Alternative Dispute Resolution (ADR) refers to procedures that allow parties to settle disagreements without resorting to traditional court adjudication. The principal forms are:
- Negotiation — direct, unassisted bargaining between the parties.
- Mediation — a neutral third party facilitates dialogue but does not impose an outcome.
- Conciliation — similar to mediation, but the conciliator may propose substantive terms of settlement.
- Arbitration — parties submit the dispute to one or more arbitrators whose decision (the award) is generally binding and enforceable.
ADR is used across commercial, labor, family, consumer, investor-state, and inter-state contexts. In international law, Article 33 of the UN Charter lists negotiation, inquiry, mediation, conciliation, and arbitration among the peaceful means parties to a dispute "shall, first of all, seek" before escalation. The Permanent Court of Arbitration (established by the 1899 Hague Convention) remains a core institution for inter-state and mixed arbitration.
In commercial practice, the New York Convention (1958) obliges its contracting states to recognize and enforce foreign arbitral awards, which is why international contracts so frequently contain arbitration clauses designating venues such as the ICC International Court of Arbitration (Paris), the LCIA (London), SIAC (Singapore), or HKIAC (Hong Kong). Investor-state disputes are commonly handled under the ICSID Convention (1965) administered by the World Bank.

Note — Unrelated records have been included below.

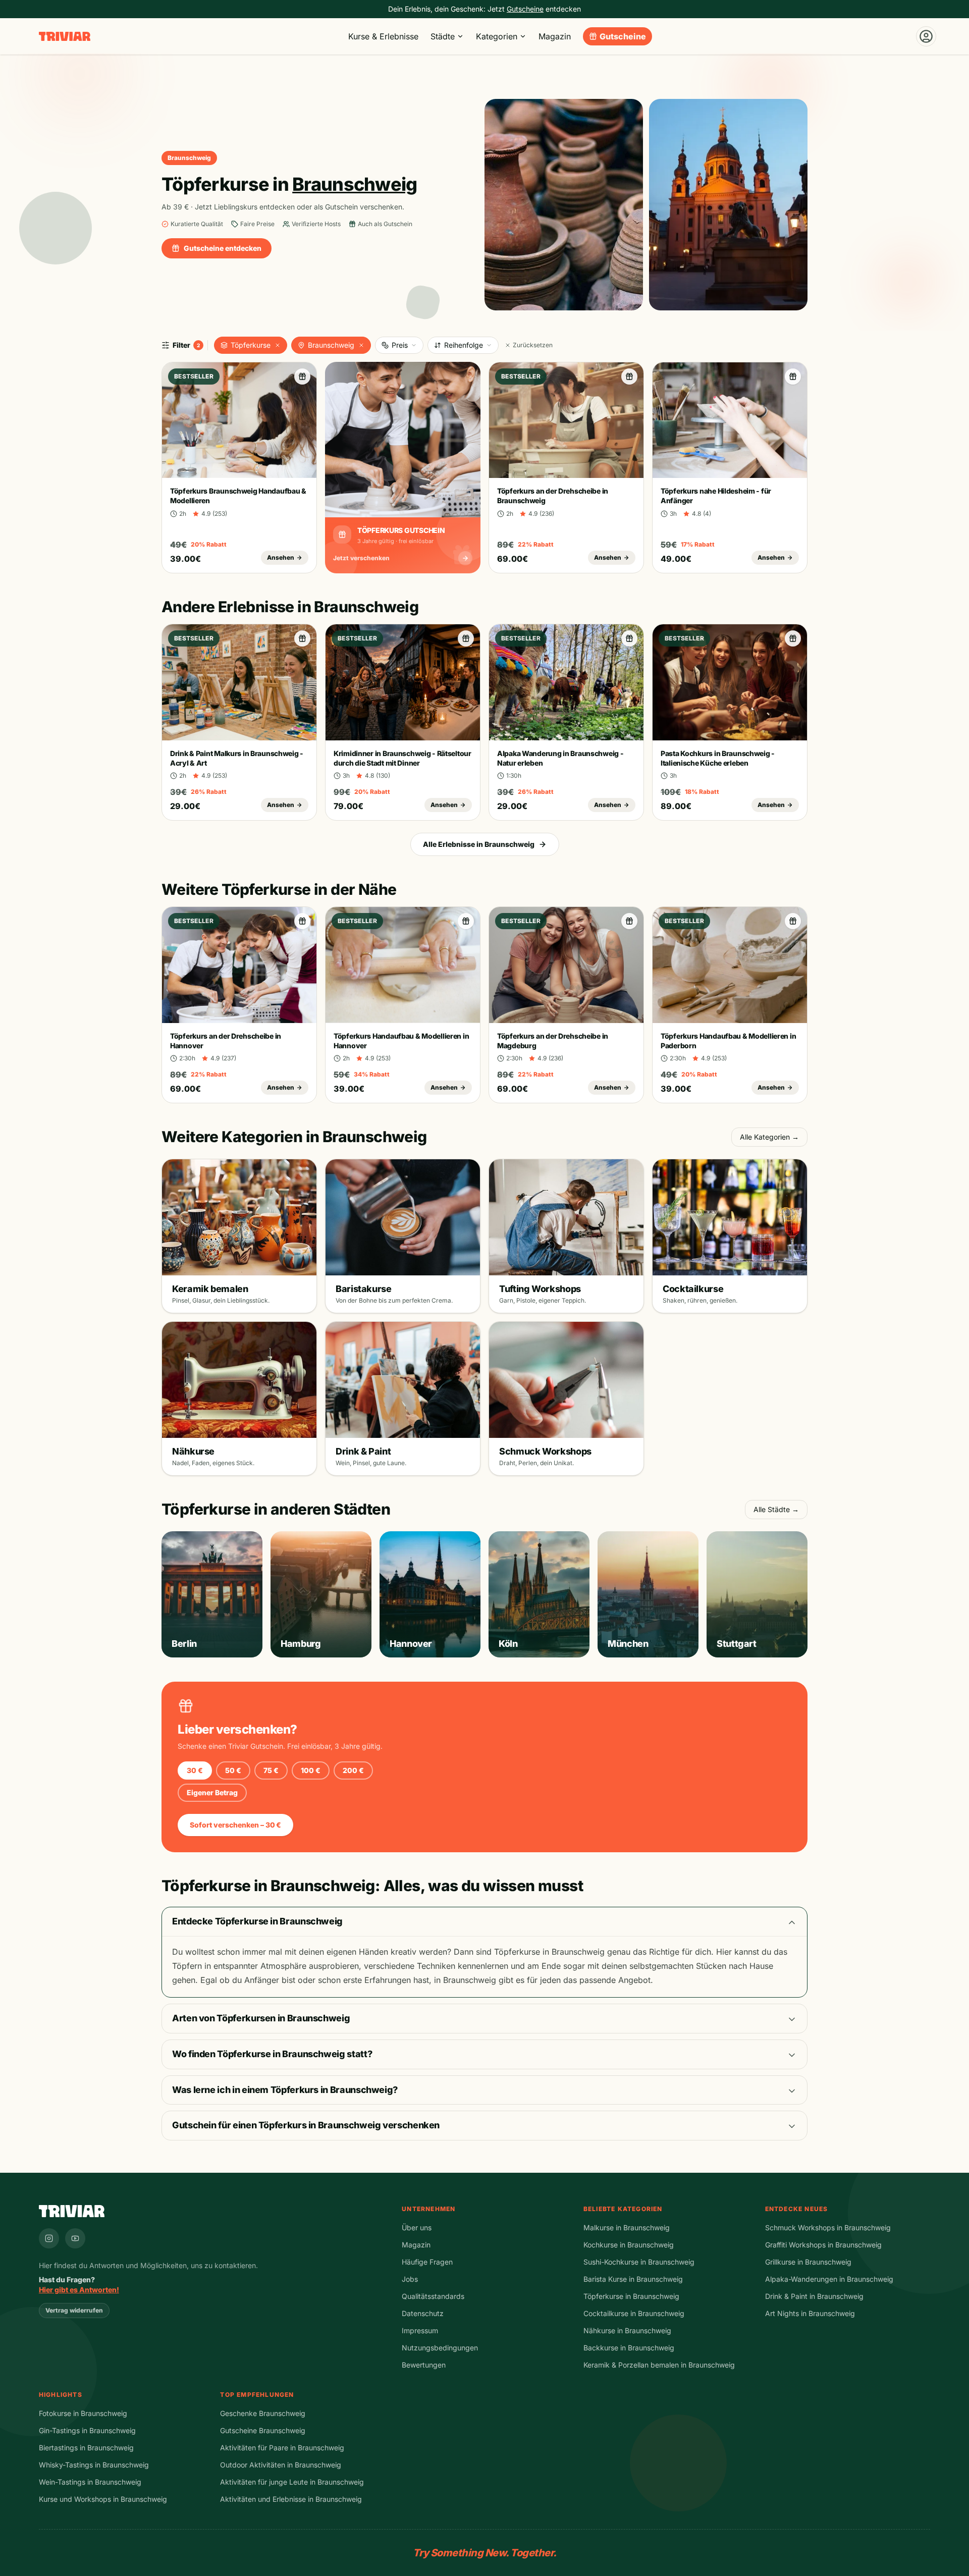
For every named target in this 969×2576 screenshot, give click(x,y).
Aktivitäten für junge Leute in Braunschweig (292, 2482)
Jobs (410, 2279)
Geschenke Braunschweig (262, 2413)
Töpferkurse (251, 345)
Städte (442, 36)
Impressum (420, 2330)
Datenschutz (423, 2313)
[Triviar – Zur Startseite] (64, 36)
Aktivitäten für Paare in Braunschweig (282, 2447)
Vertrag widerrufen (74, 2310)
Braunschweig (331, 345)
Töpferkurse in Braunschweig (631, 2296)
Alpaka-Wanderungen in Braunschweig (829, 2279)
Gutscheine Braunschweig (262, 2430)
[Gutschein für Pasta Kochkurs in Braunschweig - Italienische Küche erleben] (793, 638)
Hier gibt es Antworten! (79, 2289)
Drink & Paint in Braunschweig (814, 2296)
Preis (400, 345)
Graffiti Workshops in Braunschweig (823, 2244)
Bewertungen (424, 2364)
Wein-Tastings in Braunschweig (90, 2482)
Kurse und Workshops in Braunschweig (103, 2499)
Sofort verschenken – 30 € (235, 1824)
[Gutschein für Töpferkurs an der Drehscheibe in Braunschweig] (629, 376)
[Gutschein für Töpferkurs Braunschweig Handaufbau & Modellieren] (302, 376)
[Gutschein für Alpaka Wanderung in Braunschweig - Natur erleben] (629, 638)
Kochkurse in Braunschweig (628, 2244)
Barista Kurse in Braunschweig (633, 2279)
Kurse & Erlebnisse (383, 36)
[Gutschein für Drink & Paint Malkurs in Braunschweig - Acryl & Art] (302, 638)
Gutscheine (623, 36)
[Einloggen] (926, 36)
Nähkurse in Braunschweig (627, 2330)
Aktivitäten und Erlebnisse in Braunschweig (291, 2499)
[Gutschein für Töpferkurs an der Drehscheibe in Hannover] (302, 921)
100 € (310, 1770)
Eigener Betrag (212, 1792)
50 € (233, 1770)
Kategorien (496, 36)
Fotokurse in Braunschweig (83, 2413)
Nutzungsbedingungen (440, 2347)
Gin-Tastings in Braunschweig (87, 2430)
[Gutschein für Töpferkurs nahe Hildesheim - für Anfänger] (793, 376)
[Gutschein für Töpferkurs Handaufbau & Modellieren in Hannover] (466, 921)
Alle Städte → (776, 1509)
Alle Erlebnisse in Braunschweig (478, 844)
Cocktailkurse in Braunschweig (633, 2313)
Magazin (555, 36)
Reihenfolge (463, 345)
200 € (353, 1770)
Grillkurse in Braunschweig (808, 2262)
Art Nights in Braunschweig (810, 2313)
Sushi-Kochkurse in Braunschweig (638, 2262)
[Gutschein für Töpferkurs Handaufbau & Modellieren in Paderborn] (793, 921)
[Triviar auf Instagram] (49, 2238)
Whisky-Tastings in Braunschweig (94, 2464)
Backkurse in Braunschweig (628, 2347)
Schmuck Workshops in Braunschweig (828, 2227)
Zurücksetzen (533, 345)
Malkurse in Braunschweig (626, 2227)
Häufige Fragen (427, 2262)
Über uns (417, 2227)
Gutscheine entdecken (222, 248)
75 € (271, 1770)
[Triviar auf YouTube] (75, 2238)
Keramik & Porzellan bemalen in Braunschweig (659, 2364)
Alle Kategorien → (769, 1137)
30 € (195, 1770)
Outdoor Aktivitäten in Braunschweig (280, 2464)
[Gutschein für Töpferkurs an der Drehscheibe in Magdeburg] (629, 921)
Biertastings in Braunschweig (86, 2447)
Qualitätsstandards (433, 2296)
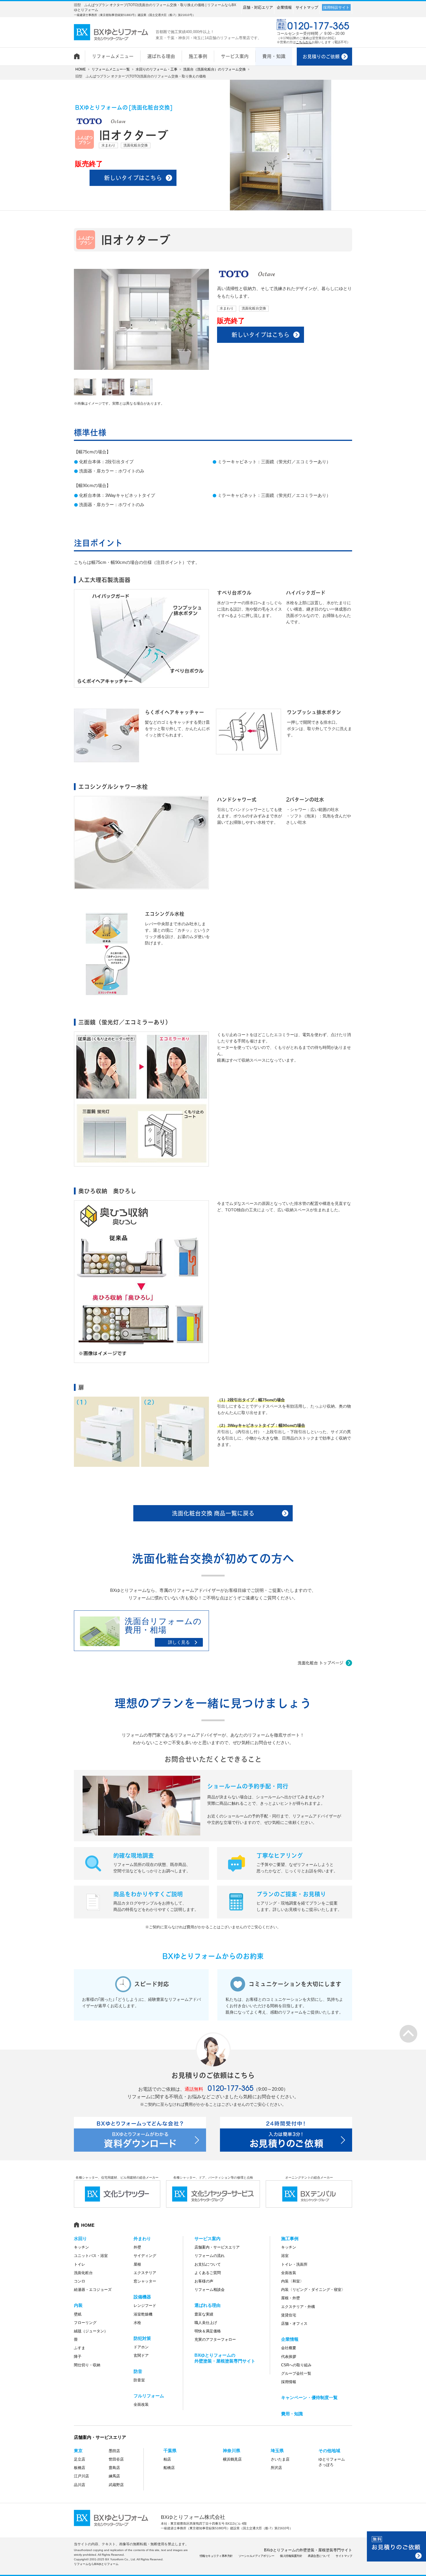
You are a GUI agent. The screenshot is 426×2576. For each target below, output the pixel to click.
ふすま (79, 2348)
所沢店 (276, 2467)
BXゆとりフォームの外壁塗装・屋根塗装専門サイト (308, 2550)
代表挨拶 (288, 2356)
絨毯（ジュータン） (91, 2331)
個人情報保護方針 (291, 2555)
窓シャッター (145, 2281)
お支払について (207, 2264)
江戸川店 (81, 2476)
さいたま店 (280, 2459)
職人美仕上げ (205, 2322)
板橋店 (79, 2467)
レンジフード (145, 2305)
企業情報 (284, 7)
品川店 (79, 2485)
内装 (78, 2305)
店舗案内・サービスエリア (217, 2247)
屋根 (137, 2264)
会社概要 (288, 2348)
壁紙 (77, 2314)
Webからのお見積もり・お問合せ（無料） (396, 2546)
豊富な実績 (203, 2314)
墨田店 (114, 2451)
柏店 (167, 2459)
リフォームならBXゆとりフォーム (96, 2564)
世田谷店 (116, 2459)
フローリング (85, 2322)
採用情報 (288, 2382)
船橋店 (169, 2467)
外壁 (137, 2247)
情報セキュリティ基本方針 (216, 2555)
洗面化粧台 (83, 2273)
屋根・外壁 (290, 2298)
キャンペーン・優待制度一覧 (309, 2397)
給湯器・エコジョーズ (93, 2289)
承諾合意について (319, 2555)
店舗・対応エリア (258, 7)
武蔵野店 (116, 2485)
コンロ (79, 2281)
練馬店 (114, 2476)
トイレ (79, 2264)
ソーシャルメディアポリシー (256, 2555)
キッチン (81, 2247)
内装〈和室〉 (292, 2281)
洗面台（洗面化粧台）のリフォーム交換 (214, 69)
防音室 (139, 2380)
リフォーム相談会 (209, 2289)
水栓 (137, 2322)
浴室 (285, 2255)
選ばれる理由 (207, 2305)
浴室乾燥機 (143, 2314)
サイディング (145, 2255)
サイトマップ (307, 7)
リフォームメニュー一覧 (111, 69)
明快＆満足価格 (207, 2331)
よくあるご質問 (207, 2273)
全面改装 (141, 2404)
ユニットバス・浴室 (91, 2255)
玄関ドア (141, 2355)
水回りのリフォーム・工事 (156, 69)
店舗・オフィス (294, 2323)
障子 (77, 2356)
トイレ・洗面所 (294, 2264)
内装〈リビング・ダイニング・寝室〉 (313, 2289)
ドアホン (141, 2347)
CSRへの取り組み (296, 2365)
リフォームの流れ (209, 2255)
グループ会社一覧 (296, 2373)
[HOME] (79, 53)
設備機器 (142, 2296)
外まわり (142, 2238)
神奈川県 (231, 2450)
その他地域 (329, 2450)
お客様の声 (203, 2281)
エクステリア (145, 2273)
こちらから (304, 42)
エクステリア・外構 (298, 2307)
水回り (80, 2238)
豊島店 (114, 2467)
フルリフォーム (149, 2395)
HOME (80, 69)
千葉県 (169, 2450)
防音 (138, 2371)
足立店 (79, 2459)
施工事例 (289, 2238)
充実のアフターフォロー (215, 2339)
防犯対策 (142, 2338)
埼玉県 (277, 2450)
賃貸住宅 (288, 2315)
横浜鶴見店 (232, 2459)
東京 (78, 2450)
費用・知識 (292, 2413)
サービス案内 (207, 2238)
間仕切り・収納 (87, 2365)
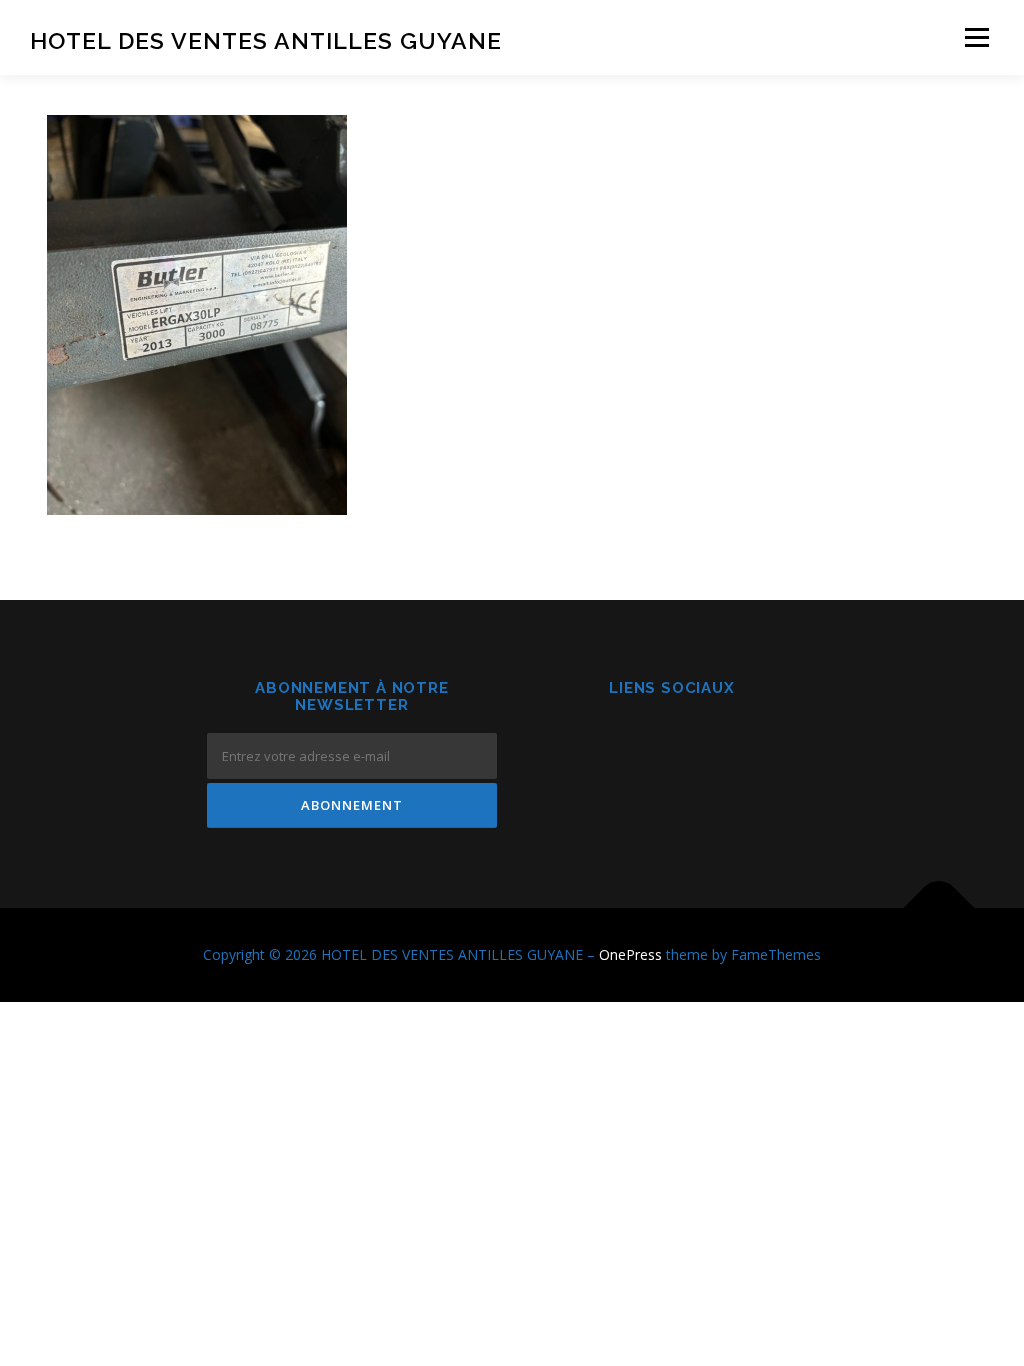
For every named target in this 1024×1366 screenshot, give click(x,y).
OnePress (630, 954)
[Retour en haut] (939, 908)
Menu (976, 37)
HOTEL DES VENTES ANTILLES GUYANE (266, 40)
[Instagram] (671, 742)
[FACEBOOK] (622, 742)
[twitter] (720, 742)
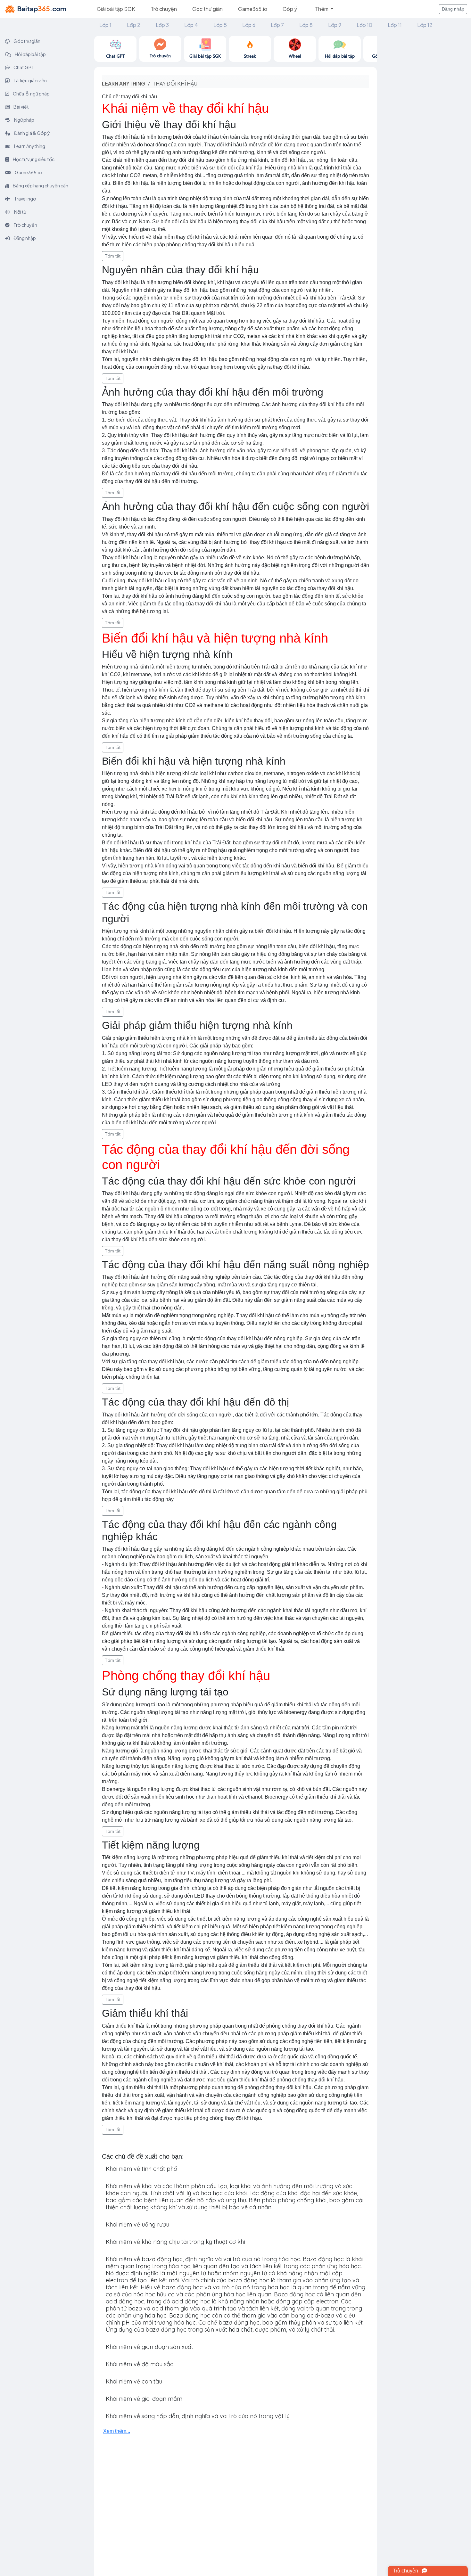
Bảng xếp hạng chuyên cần (40, 185)
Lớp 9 (334, 24)
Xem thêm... (116, 2431)
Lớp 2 (133, 24)
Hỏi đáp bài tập (30, 54)
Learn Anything (29, 146)
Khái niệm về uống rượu (137, 2224)
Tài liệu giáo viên (30, 80)
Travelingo (24, 198)
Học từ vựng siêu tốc (33, 159)
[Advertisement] (424, 132)
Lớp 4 (191, 24)
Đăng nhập (453, 9)
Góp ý (290, 8)
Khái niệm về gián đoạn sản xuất (149, 2346)
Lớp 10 (364, 24)
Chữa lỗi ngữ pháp (31, 93)
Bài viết (21, 107)
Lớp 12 (425, 24)
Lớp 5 (220, 24)
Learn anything (123, 83)
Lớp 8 (306, 24)
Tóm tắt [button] (112, 255)
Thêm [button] (322, 8)
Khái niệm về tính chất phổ (141, 2168)
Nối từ (19, 212)
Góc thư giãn (207, 8)
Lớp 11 (395, 24)
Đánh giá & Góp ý (31, 133)
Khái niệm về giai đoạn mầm (144, 2398)
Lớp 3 (162, 24)
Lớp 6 (248, 24)
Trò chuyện (164, 8)
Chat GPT (23, 67)
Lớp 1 (105, 24)
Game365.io (252, 8)
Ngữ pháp (23, 120)
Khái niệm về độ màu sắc (139, 2364)
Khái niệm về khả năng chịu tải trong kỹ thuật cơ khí (175, 2241)
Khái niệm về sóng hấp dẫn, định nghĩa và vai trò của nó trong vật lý (198, 2416)
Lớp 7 (277, 24)
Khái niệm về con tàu (134, 2381)
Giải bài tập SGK (116, 8)
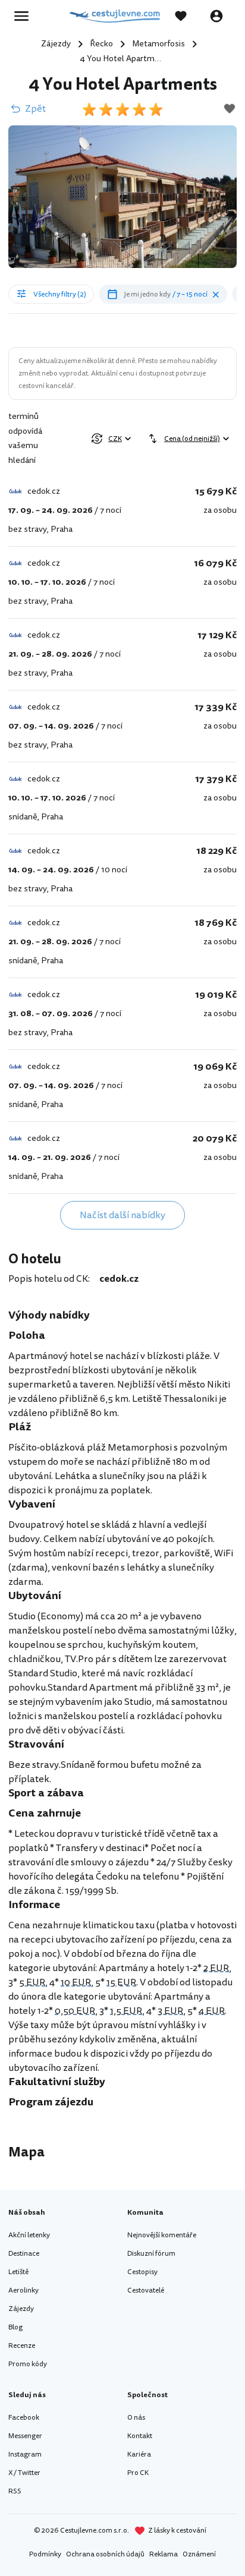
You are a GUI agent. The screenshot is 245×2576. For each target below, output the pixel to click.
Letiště (18, 2272)
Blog (15, 2327)
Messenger (25, 2436)
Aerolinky (23, 2290)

Mediation gained a comparable enforcement framework with the Singapore Convention on Mediation (UN Convention on International Settlement Agreements Resulting from Mediation), opened for signature in 2019 and in force from 12 September 2020.
Advantages typically cited include confidentiality, party autonomy over procedure and decision-makers, specialized expertise, and—often—lower cost and faster resolution than litigation. Critics point to uneven bargaining power, limited appeal rights in arbitration, opacity in investor-state proceedings, and the cumulative cost of complex international arbitrations. For researchers and delegates, ADR is a central topic in trade law, peace and security, human rights remedies, and the reform debates around the WTO Appellate Body and ISDS.
Example
In 2020, Qatar and several Gulf states used mediation led by Kuwait—an ADR process—to help unwind the diplomatic blockade, culminating in the Al-Ula Declaration of January 2021.
Frequently asked questions
Arbitration produces a binding decision (the award) issued by the arbitrator(s), while mediation is non-binding and the mediator only facilitates a voluntary settlement between the parties.